Food & Beverage

The bottling industry always has a large demand for purified water. There are tens of thousands of beverage industries around the world producing billions of gallons of soft drinks every day. Each and every one has slightly different requirements on what purity of water they are looking for, and Loop Water is always willing to customize a water treatment solutions to meet your standards.

BOTTLING PURIFICATION PROCESS

Beverage bottling usually starts with municipal tap water, coming right out of the water sources from the cities where the plant resides. Tap water like this is certainly drinkable, but usually has an element of hardness, or deposits of heavy metals (usually from the pipes that transport the water) that detract from the taste. Water softening and reverse osmosis are perfect for creating pure, potable water.

Once a beverage company has a large sample of purified water, a “blank slate”, if you will, to work with, they typically begin adding their own unique mixtures of minerals, metals, carbon dioxide (the “fizz” in soda), sugars, syrups, and food coloring to create the soft drinks that we know and love.

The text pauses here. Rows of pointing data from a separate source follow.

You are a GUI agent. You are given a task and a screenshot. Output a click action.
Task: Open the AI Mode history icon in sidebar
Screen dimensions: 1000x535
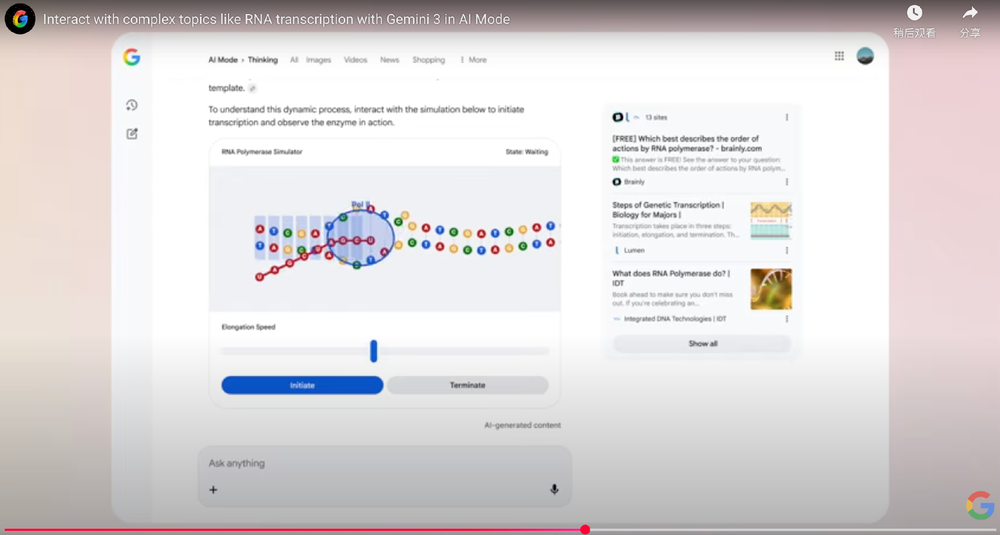[132, 106]
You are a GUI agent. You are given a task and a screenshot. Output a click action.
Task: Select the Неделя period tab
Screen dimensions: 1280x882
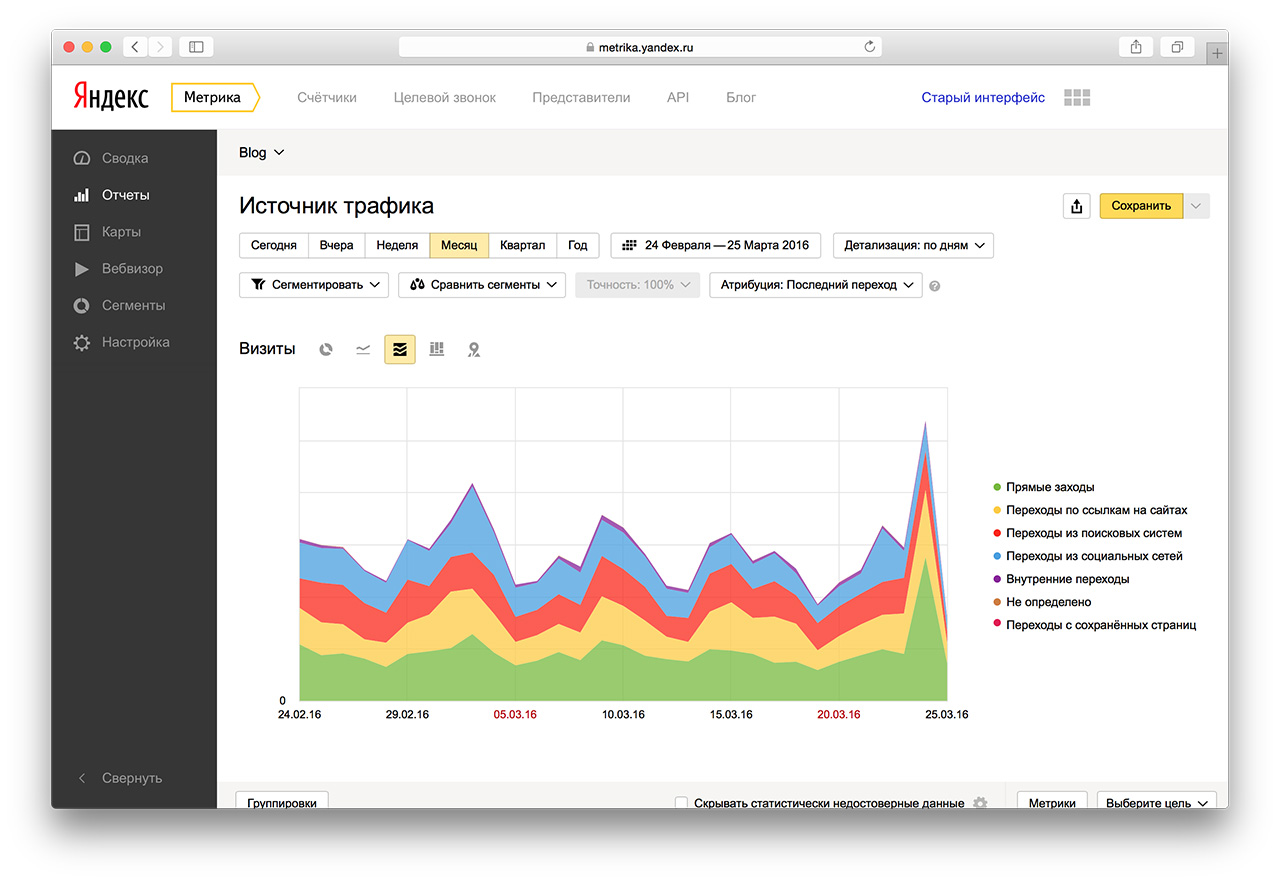(x=397, y=245)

Once this solution is thoroughly mixed, it is packed into sealed bottles or cans and transported to its destination. Alcoholic beverages go through a similar process, but typically baked with yeast and some form of grain or fruit added to them to produce alcohol. Because of the simplicity of the premise of beverage bottling, a majority of companies that make beverages do it in small businesses.

Tap Water Vs. Bottled Water:
Contrary to popular belief, “mountain fresh” or “spring” water also come from the same sources as the tap water in your sink. Why does it taste so much better than tap water, you may ask? Bottled water, believe it or not, goes through the same process as any soft drink. The municipal tap water is purified (ideally with a reverse osmosis system, softener, or sterilizer), making a “blank slate” for the company to work with, and then rather than adding syrups and sugars, bottled water goes through a bit of a different process.

The Best Tasting Water:
Companies that make bottled water send environmental experts out to regions where the water tastes better than our tap, like mountain waterfalls, freshwater lakes, and clear rivers as examples. The experts take small samples of the water in these areas and meticulously test and calculate the mineral and metal contents of this water, creating a recipe of sorts to replicate the taste. Then, once they have instructions on how much of what minerals and metals to add, the process becomes just like any other soft drink, dissolving these substances in the water and then bottling them for shipping.